UK produces a very ambitious fifth carbon budget - Abandoning a Carbon Capture and Storage Project - Carbon Emissions;CRC;Clean Developement Mechanism Training Courses

UK produces a very ambitious fifth carbon budget - Abandoning a Carbon Capture and Storage Project

Date: 20/07/2016 in General

UK produces a very ambitious fifth carbon budget - Abandoning a Carbon Capture and Storage Project valued at £1 bln.


The Climate Change Act requires that UK emissions of greenhouse gases in 2050 are to be reduced to at least 80% below 1990 level of emissions.  The Committee on Climate Change advises Government on the level of cuts needed.

Four carbon budgets have been legislated for. The first carbon budget from 2008 to 2012) was met.  At the end of 2014 emissions were 520 MtCO2e or 36% below 1990 levels.   The legally binding 5th carbon budget is more ambitious than the carbon emissions target the UK is signed up to as part of the European Union.  The UK carbon budget require a 57% reduction in emissions whereas the EU requires a 40% cut by 2030 on 1990 levels.

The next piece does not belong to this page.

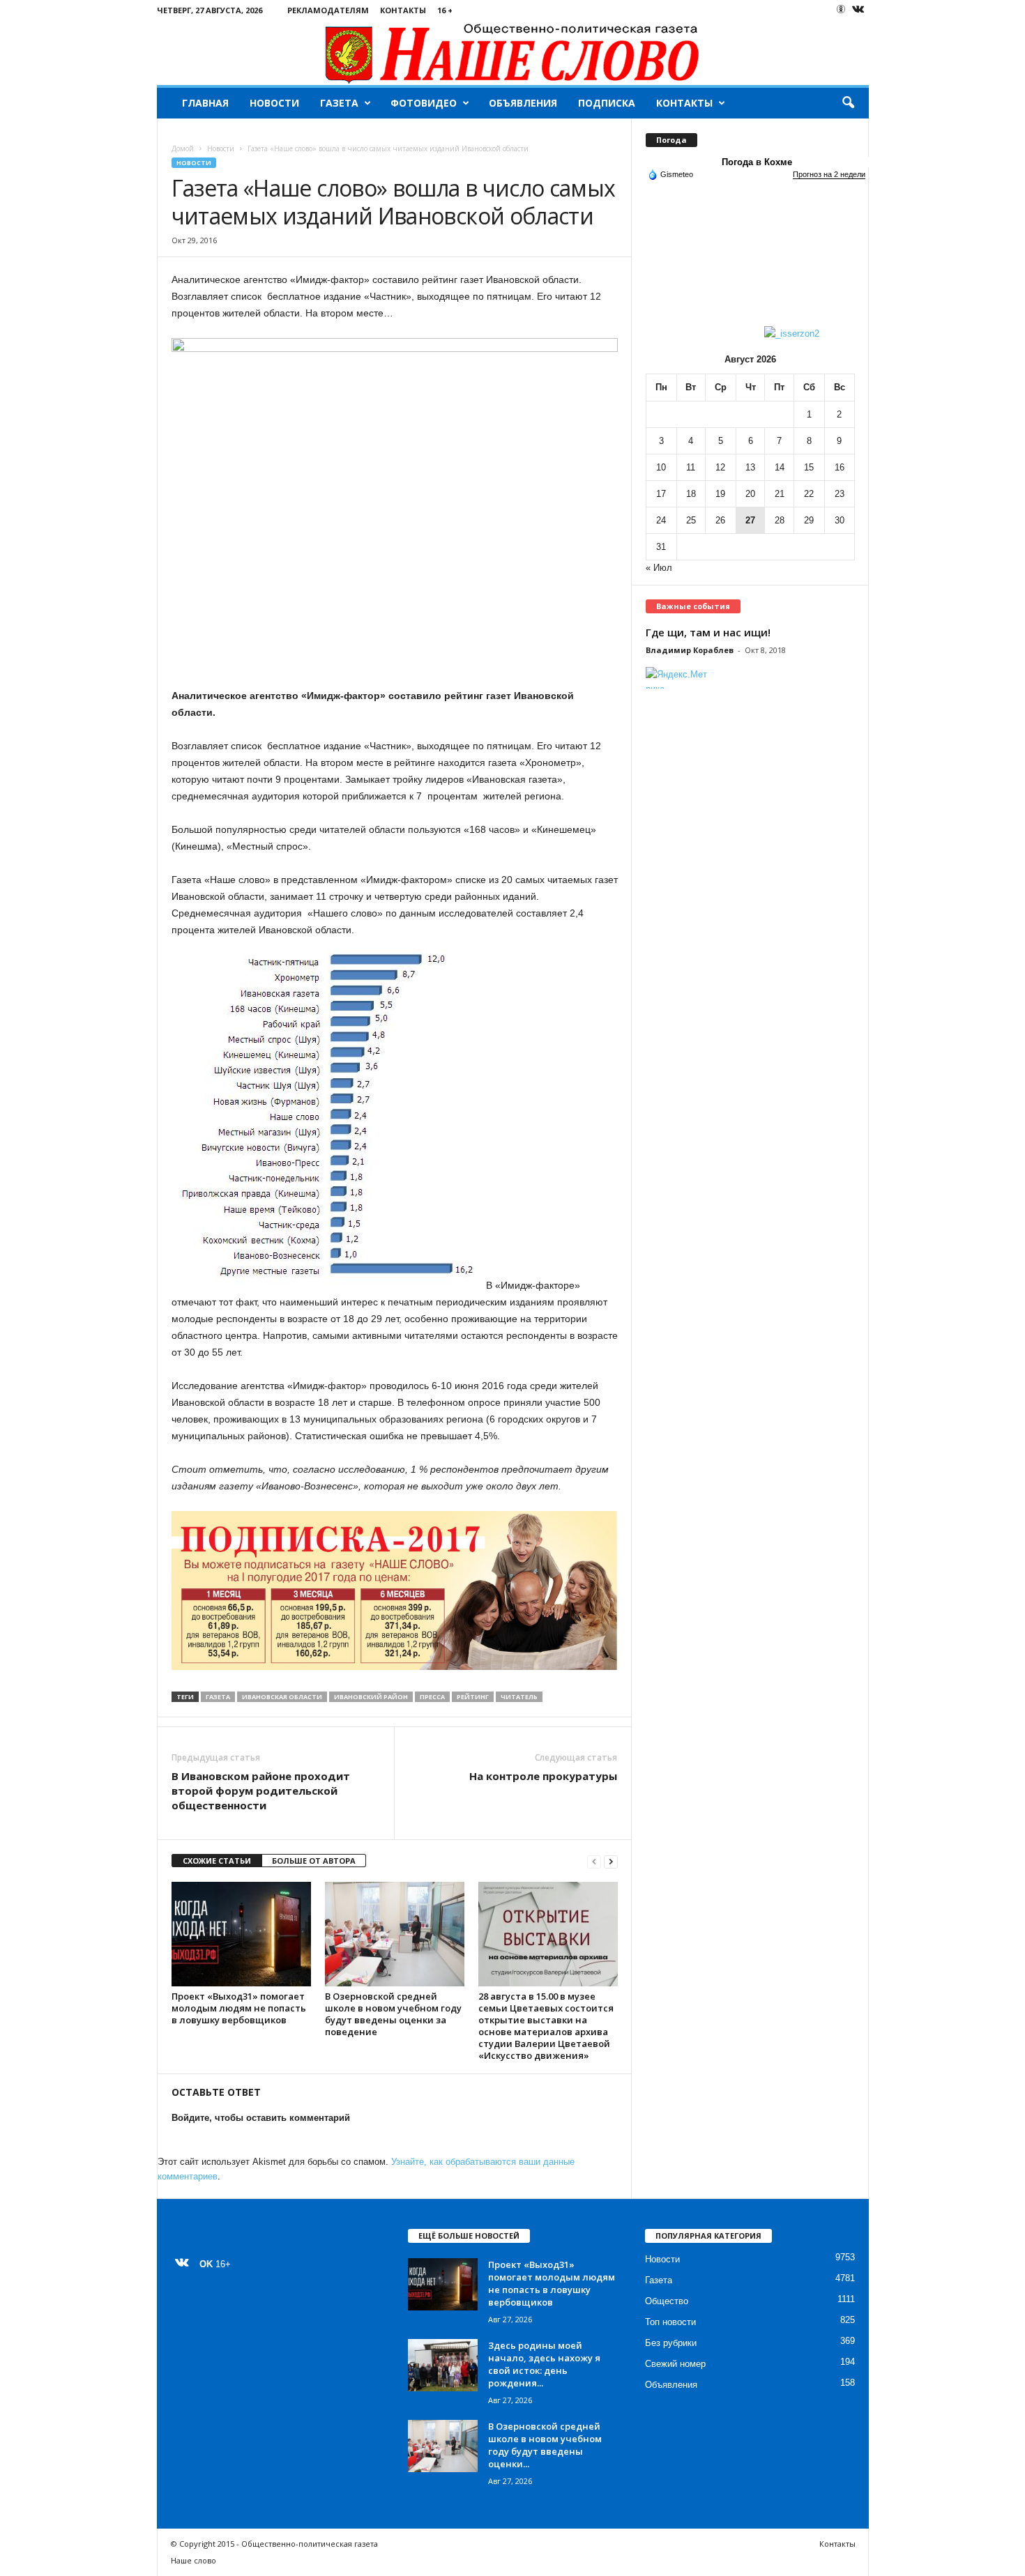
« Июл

On a more negative note the Government has abandoned a carbon capture and storage (CCS) programme.  This could achieve emission reductions by preventing the discharge of GHGs into the atmosphere.  Of course it may be argued that CCS if used as it is in the oil and gas industry for enhanced oil recovery (EOR). 

CCS is an emerging technology used for reducing the quantity of Greenhouse Gases (GHG) emitted to the atmosphere.  CCS is a means of collecting carbon dioxide (the most important GHG by volume) from large point sources, such as fossil fuel power plants and fertilizer producers, and then storing this collected gas instead of releasing it to the atmosphere.  In addition to simply storing these gases in large geological formations (reservoirs), collected carbon dioxide can also be first utilized to help extract additional volumes of oil from partially depleted oil reservoirs prior to final storage in the reservoir.  This process is termed Enhanced Oil Recovery (EOR).  The figure below shows the concept with captured CO2 being piped to an oil well.  The CO2 is injected to force out residual oil which cannot otherwise be extracted without some external motive power (pressure of CO2 in this case).  

The overriding concern with EOR and CCS projects is the possibility for the captured CO2 to be released through intentional and inadvertent means. This concern for CO2 release is present during and long after the project completion.  To avoid the potential for GHG release (referred to as ‘reversals’); significant scientific testing of the reservoir geology must be completed prior to any site being approved for CCS projects.


The following good practice guidance for criteria and procedures are useful notes for CCS-EOR projects:

• ISO 14064-2:2006 Specification with guidance at the project level for quantification, monitoring and reporting of greenhouse gas emission reductions or removal enhancements

• WRI/WBCSD GHG Protocol for Projects, December 2005

• Quantification Protocol for Enhanced Oil Recovery, Alberta Environment

• Saskatchewan PNG Guideline 12 Application for an Enhanced Recovery Scheme other than a Waterflood

• IPCC Special Report: Carbon Dioxide Capture and Storage, 2005

• 2006 IPCC Guidelines for National Greenhouse Gas Inventories, Volume 2, Chapter 5: Carbon Dioxide Transport, Injection and Geological Storage.